À l’heure actuelle, ce n’est un secret pour personne que des entreprises comme Google et Apple collectent des informations de télémétrie à partir des appareils mobiles et des logiciels que vous utilisez. Pourtant, il existe une différence en termes de quantité et de types de données collectées. Même lorsque vous n’utilisez pas votre appareil Android ou iOS, ou juste dès que vous les allumez pour la première fois, certaines données sont envoyées aux serveurs de Google et d’Apple. Les horodatages pour insérer une carte SIM dans votre téléphone ou chaque fois que vous modifiez un paramètre matériel ou ouvrez une application en sont quelques exemples.

Les recherches menées par Douglas Leith du Trinity College en Irlande suggèrent que Google collecte plus de vingt fois plus de données à partir d’un téléphone Android typique qu’Apple ne le fait à partir d’un iPhone. Cette constatation reste vraie même après qu’un utilisateur a explicitement choisi de ne pas participer à une telle collecte de télémétrie. En moyenne, les terminaux Android et iOS partagent des données avec les serveurs Google et Apple toutes les 4,5 minutes, et vous ne pouvez pas faire grand-chose en tant qu’utilisateur pour empêcher que cela se produise.

Les chercheurs ont noté que les appareils dotés de paramètres de confidentialité par défaut partagent des informations relatives à l’IMEI, au numéro de série de la carte SIM, au numéro de téléphone, au numéro de série du matériel, à l’emplacement, aux cookies, à l’adresse IP locale, aux adresses MAC Wi-Fi à proximité et à l’identifiant publicitaire. Lorsqu’un utilisateur ne s’est pas encore connecté, les téléphones Android n’envoient pas l’emplacement, l’adresse IP et les adresses MAC Wi-Fi à proximité, tandis que les iPhones n’envoient pas leur propre adresse MAC Wi-Fi.

En prenant en compte les 113 millions d’utilisateurs d’iPhone et 129 millions d’utilisateurs d’Android aux États-Unis, ainsi que le volume et la fréquence de la collecte de données sur les deux plates-formes, Apple collecte quelque part 5,8 Go de données toutes les 12 heures. En revanche, Google collecte 1,3 To au cours de la même période.

Leith estime l’étendue de la collecte de données concernant puisqu’elles peuvent être utilisées pour relier vos informations personnelles à un appareil particulier, qui peuvent ensuite être utilisées à des fins de publicité ciblée ou à d’autres fins. Le chercheur a envoyé ses résultats aux deux sociétés. Google a offert quelques éclaircissements et a exprimé son intention de publier prochainement de la documentation sur la collecte de données de télémétrie.

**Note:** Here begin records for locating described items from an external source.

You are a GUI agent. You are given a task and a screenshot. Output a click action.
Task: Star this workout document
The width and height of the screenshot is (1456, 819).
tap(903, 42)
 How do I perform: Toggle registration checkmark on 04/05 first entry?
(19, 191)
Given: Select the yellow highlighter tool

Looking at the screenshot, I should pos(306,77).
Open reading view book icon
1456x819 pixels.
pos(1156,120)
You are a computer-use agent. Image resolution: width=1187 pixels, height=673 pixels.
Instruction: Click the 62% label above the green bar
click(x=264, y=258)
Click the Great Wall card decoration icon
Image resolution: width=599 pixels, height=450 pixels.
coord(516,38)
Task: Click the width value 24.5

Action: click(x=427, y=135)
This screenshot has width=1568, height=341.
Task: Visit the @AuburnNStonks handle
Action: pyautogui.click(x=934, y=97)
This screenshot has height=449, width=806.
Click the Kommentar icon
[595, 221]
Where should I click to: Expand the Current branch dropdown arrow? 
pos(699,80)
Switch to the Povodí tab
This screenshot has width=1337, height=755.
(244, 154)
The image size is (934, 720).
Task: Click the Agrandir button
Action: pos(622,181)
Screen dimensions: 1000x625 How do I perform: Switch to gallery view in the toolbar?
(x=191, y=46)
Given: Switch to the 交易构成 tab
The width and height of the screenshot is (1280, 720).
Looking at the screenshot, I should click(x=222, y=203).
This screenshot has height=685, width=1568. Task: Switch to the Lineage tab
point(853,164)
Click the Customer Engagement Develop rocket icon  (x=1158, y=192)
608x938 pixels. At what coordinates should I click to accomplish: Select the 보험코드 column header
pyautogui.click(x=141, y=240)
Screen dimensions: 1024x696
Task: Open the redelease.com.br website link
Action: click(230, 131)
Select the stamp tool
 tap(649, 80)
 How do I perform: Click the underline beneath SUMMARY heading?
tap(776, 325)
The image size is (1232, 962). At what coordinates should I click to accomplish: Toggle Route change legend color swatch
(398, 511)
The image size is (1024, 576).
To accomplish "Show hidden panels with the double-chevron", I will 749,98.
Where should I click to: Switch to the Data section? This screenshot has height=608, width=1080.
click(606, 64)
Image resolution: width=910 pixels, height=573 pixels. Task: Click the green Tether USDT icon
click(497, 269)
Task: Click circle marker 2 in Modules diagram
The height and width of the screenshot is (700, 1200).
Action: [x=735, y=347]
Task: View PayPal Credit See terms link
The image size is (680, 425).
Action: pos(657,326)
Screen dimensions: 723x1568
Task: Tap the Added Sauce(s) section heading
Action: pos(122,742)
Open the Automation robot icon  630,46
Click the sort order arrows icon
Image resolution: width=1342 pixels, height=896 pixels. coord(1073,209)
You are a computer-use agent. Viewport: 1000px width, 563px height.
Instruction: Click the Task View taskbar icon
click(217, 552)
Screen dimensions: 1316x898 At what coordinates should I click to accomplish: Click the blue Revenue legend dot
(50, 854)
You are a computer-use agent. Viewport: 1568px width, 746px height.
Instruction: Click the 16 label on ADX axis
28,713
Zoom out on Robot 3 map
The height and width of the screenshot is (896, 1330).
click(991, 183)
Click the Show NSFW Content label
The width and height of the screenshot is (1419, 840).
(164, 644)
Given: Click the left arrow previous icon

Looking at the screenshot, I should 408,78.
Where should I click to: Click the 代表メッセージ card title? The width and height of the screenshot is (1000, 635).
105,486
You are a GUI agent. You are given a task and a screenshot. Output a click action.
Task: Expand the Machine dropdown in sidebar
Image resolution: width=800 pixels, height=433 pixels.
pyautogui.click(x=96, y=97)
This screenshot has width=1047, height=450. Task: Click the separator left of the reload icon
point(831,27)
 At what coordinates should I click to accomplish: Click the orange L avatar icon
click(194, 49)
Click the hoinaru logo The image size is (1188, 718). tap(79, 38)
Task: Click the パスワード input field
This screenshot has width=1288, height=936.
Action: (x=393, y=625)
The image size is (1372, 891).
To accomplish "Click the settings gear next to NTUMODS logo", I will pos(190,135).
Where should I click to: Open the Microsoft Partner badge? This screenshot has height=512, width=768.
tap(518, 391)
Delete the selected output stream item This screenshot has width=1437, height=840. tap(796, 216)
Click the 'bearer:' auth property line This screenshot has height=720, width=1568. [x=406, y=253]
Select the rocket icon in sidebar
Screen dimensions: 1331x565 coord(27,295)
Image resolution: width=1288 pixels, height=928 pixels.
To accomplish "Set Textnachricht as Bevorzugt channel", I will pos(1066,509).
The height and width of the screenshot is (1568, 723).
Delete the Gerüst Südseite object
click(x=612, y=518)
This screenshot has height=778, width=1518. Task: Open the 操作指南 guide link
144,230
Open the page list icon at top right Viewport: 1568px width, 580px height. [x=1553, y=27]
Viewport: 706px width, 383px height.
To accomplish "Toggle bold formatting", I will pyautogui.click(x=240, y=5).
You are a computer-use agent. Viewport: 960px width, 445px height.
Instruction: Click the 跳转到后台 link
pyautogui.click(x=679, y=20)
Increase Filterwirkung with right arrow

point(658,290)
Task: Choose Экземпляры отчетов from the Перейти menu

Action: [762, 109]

« Cette recherche décrit le fonctionnement des smartphones », a déclaré Google. » Les voitures modernes envoient régulièrement des données de base sur les composants des véhicules, leur état de sécurité et les horaires d’entretien aux constructeurs automobiles, et les téléphones portables fonctionnent de manière très similaire. Ce rapport détaille ces communications, qui permettent de garantir que les logiciels iOS ou Android sont à jour, que les services fonctionnent comme prévu et que le téléphone est sécurisé et fonctionne efficacement. « 

Apple a un point de vue similaire sur les résultats et a noté que le rapport comporte de nombreux problèmes. Par exemple, la société affirme que les données personnelles envoyées à Apple sont protégées et que la société ne collecte pas de données pouvant être associées à une personne à son insu ou sans son consentement.

De plus, Google remet en question les méthodes de Leith pour déterminer le volume de télémétrie sur Android et iOS. Il affirme que l’étude n’a pas capturé le trafic UDP / QUIC, ni examiné si les données étaient compressées ou non, ce qui pourrait fausser les résultats. Cela dit, Apple ne divulgue pas la collecte de données non liées aux applications et Google n’a pas encore détaillé les types de données de télémétrie qu’il collecte, de sorte que le jury n’a toujours pas connaissance des conclusions du document.